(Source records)
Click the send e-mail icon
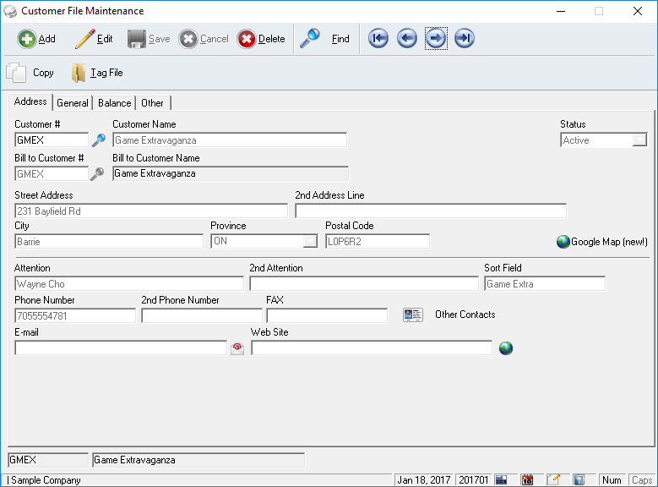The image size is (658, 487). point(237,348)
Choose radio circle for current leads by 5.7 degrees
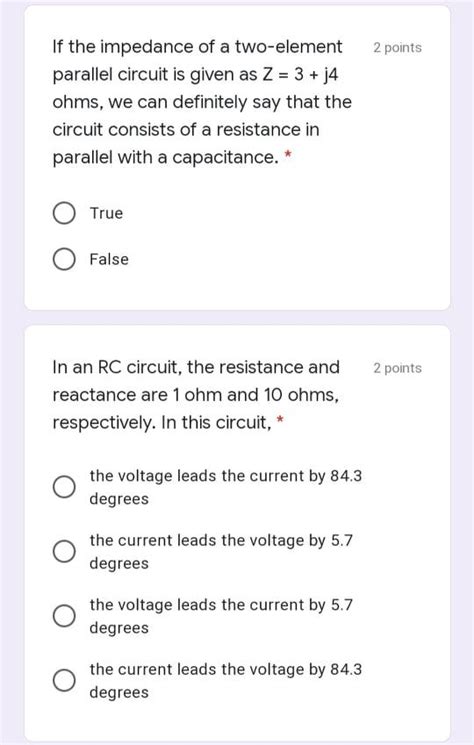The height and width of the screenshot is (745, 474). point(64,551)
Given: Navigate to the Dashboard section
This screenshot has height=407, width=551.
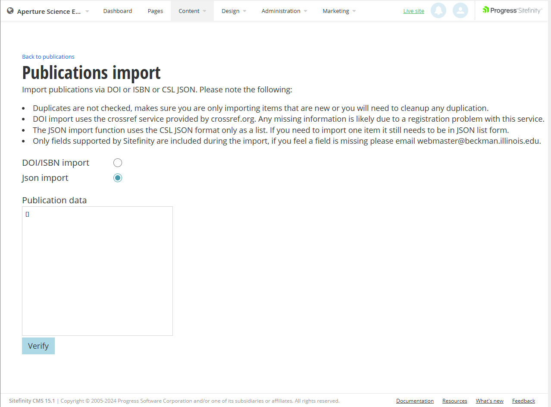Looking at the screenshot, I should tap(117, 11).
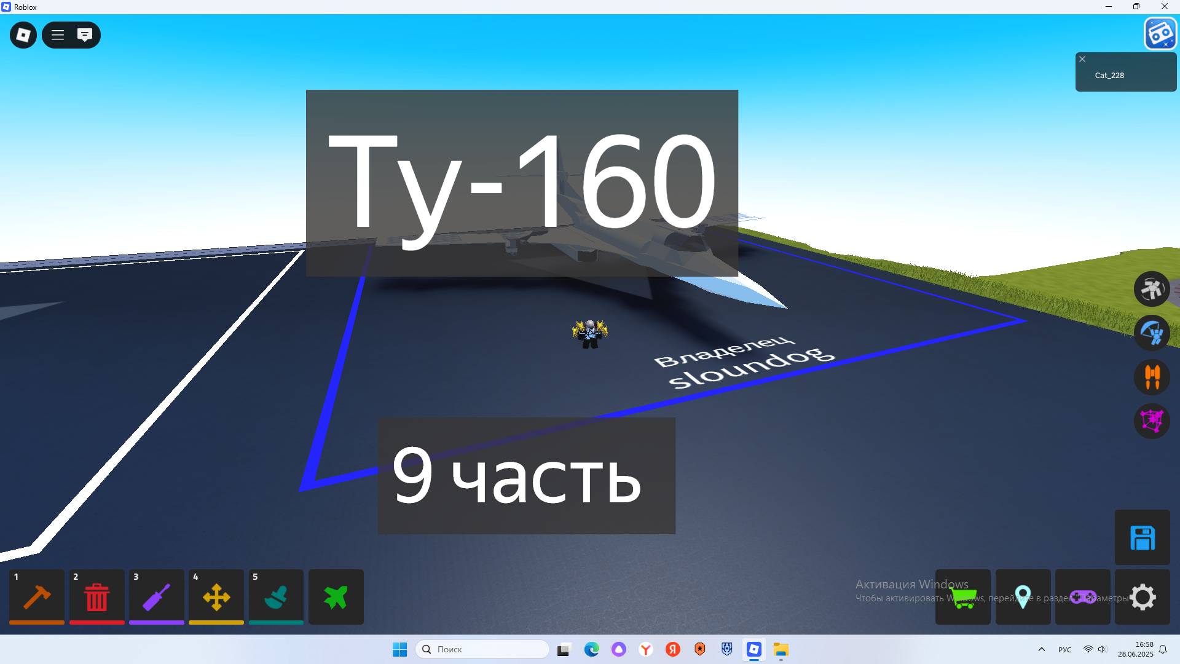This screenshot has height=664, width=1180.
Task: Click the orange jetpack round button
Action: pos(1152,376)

Problem description
Quote every item above word for word, omitting the pictures.

Solution
Click the send e-mail icon
The image size is (658, 487). point(237,348)
Choose radio circle for current leads by 5.7 degrees
The height and width of the screenshot is (745, 474). point(64,551)
Given: Navigate to the Dashboard section
This screenshot has height=407, width=551.
Looking at the screenshot, I should tap(117, 11).
This screenshot has height=664, width=1180.
Task: Click the orange jetpack round button
Action: pos(1152,376)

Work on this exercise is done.